Economics: 2023 revenue and spending plans don’t add up, but may afford officials some room

MEXICO - Report 19 Sep 2022 by Mauricio González and Francisco González

In our follow up to last week’s initial review of the López Obrador administration’s 2023 budget package in which we focused on its domestic and international macroeconomic assumptions, this week we delve deeper into its revenue and spending bills. These confirm our concerns that the 2023 budget package suffers from many of the same weaknesses as its four predecessors. Optimism is a common theme in the economic/fiscal programs designed by fiscal authorities. But this year they are unusually sanguine regarding the US and Mexican economies, in terms of growth, inflation, interest rates and debt projections.

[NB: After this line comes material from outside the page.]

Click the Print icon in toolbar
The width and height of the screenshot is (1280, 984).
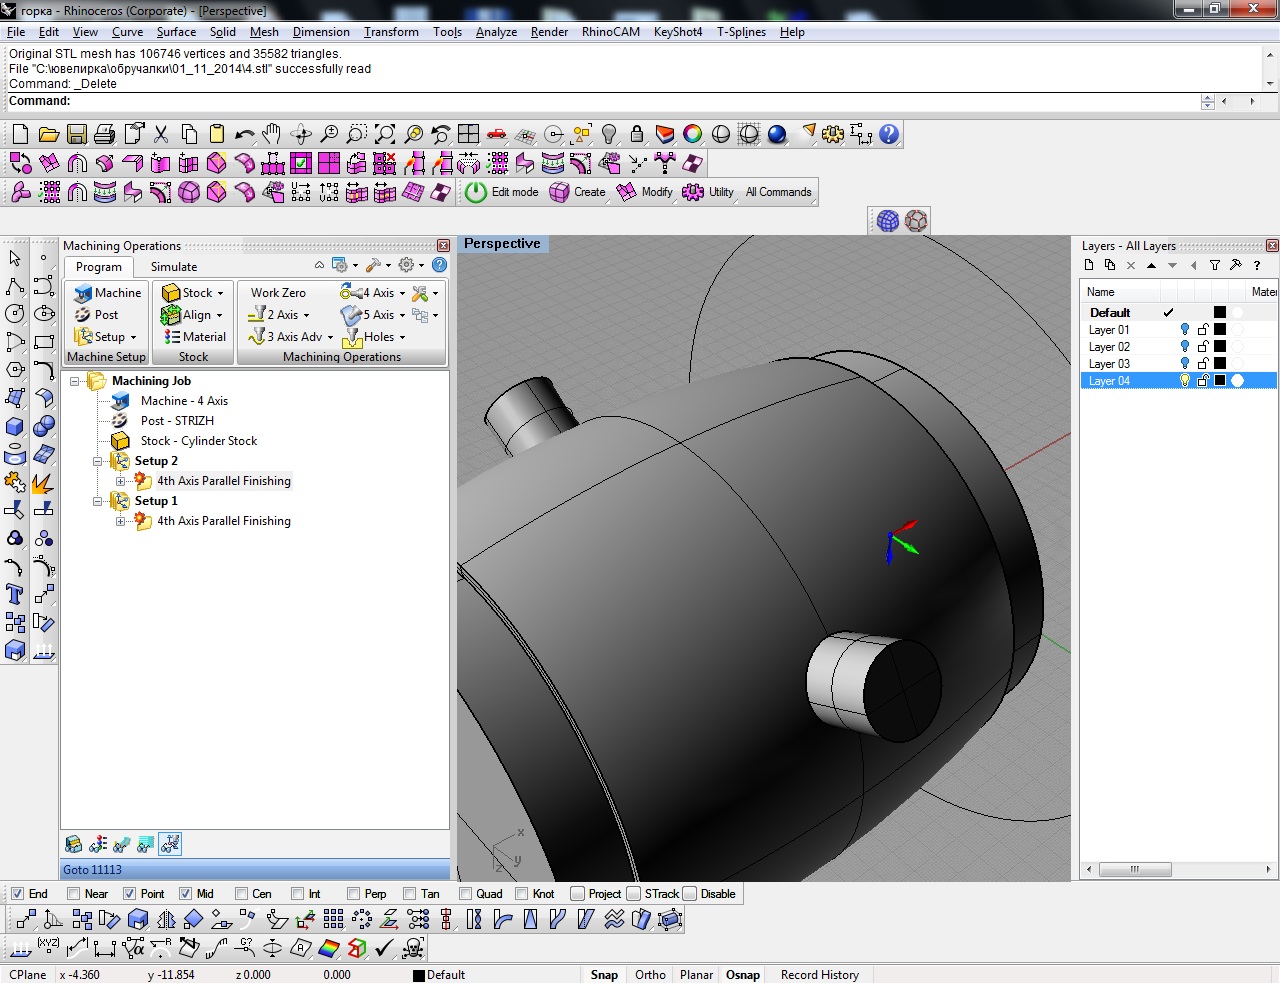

A case in point: The administration projects Mexico GDP will grow a real 1.2%-3% while the revenue and expenditure bills were predicated on the economy's living up to the high end of this range. The consensus among private analysts anticipates 1.4% growth while we continue to estimate a mere 1.0%.

By overestimating revenues and projecting spending well below what we can realistically expect, the administration can project an artificially low public debt and fiscal deficit. But some of the numbers are apparently designed to give officials considerable wiggle room once the budget package gets past Congress. We calculate that tax revenues are overestimated by around 0.3% of GDP and expenses are underestimated by 0.2%, so the fiscal deficit could be 4.6% of GDP and the public debt 51.8%. Nevertheless, we do not expect a loss of investment grade in 2023, although agencies are likely to reaffirm their negative outlook on sovereign risk.